Es gebe durchaus viel Routine in seinem Arbeitsalltag, sagt Jonas Richter. Und zugleich sei die Vielfalt Programm in der Pflege. Sie ist für ihn eine Leidenschaft geworden. Dabei hatte er nach der Schule eigentlich eine Ausbildung zum Mechatroniker machen wollen. Die monatelange Wartezeit sollte mit einem freiwilligen sozialen Jahr in einem Pflegedienst überbrückt werden - es wurden die Ambulanten Dienste bei DIAKOVERE. Und eine Liebe fürs Leben. "Ich bin aus der Orientierungslosigkeit direkt in einen Beruf gelangt, den ich bis heute wirklich gern mache", sagt er. "Ich wollte etwas Sinnvolles tun, und etwas mit Menschen - genau das bietet mir die Pflege." Auch Planung und Struktur sind für ihn wichtige Elemente, sagt er - die seien auf Station im Krankenhaus, wo er seine Ausbildung absolviert hat, genauso nötig wie in der Ambulanten Pflege, in der Richter nun seit einigen Monaten fest arbeitet.
Hilfe in Alltagsdingen steht nun genauso auf seinem Tagesplan wie Verbandswechsel oder das Anlegen von Einmalkathetern.
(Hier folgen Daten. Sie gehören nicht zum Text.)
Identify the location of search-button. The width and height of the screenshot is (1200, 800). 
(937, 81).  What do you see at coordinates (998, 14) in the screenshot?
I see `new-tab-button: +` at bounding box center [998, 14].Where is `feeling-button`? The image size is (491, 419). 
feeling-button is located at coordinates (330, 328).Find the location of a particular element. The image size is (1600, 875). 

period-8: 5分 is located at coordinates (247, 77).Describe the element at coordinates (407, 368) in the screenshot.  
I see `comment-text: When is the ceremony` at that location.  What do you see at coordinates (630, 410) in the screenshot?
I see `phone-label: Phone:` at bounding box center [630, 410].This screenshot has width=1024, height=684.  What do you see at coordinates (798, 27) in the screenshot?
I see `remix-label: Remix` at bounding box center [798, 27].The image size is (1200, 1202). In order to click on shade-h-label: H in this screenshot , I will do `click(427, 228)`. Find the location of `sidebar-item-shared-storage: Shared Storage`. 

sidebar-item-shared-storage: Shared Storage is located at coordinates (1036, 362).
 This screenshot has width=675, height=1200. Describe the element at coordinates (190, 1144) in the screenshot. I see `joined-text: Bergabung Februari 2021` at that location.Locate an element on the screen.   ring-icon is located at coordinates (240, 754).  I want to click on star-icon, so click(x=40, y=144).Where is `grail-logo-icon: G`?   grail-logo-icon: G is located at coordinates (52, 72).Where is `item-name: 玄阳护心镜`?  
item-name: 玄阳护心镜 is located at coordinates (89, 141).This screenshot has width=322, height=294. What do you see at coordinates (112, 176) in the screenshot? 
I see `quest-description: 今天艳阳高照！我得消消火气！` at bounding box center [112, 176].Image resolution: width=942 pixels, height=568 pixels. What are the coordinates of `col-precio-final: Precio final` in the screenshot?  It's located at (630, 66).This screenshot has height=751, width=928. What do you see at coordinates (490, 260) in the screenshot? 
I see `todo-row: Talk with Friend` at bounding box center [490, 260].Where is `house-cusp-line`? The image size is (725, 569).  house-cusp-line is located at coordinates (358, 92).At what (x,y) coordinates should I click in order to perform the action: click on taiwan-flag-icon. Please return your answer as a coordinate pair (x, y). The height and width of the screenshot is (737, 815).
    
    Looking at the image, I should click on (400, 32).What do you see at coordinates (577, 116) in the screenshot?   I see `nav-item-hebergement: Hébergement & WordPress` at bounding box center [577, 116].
Das Krankenhaus vermisst er eher nicht, sagt der Pflegefachmann: "Dort hat man oft keine oder nur wenig Zeit für die Patient*innen. Wer diesen Beruf bewusst gewählt hat, könnte daran schier verzweifeln." Berichte über Personalmangel in Krankenhäusern kann er aus eigener Anschauung bestätigen, die ausschließlich negative Sicht auf die Pflege stört ihn aber: "Es ist ein superinteressanter Beruf. Man lernt so viel über die menschliche Anatomie, über Krankheitsbilder." Und bei seiner Arbeit im Ambulanten Dienst ist auch Zeit für menschliche Begegnungen drin. "Pflege nur stumpf durchführen - das wäre nichts für mich", sagt Richter. Er schätzt an seinem Beruf, dass jeder seine ganz eigene Geschichte mitbringt. "Die Leute haben Ängste und Sorgen, die brauchen ein offenes Ohr. Dafür komme ich gern zur Arbeit, jeden Tag." Und er plant auch seinen persönlichen Lebenslauf weiter - mit einem berufsbegleitenden Studium des Pflegemanagements.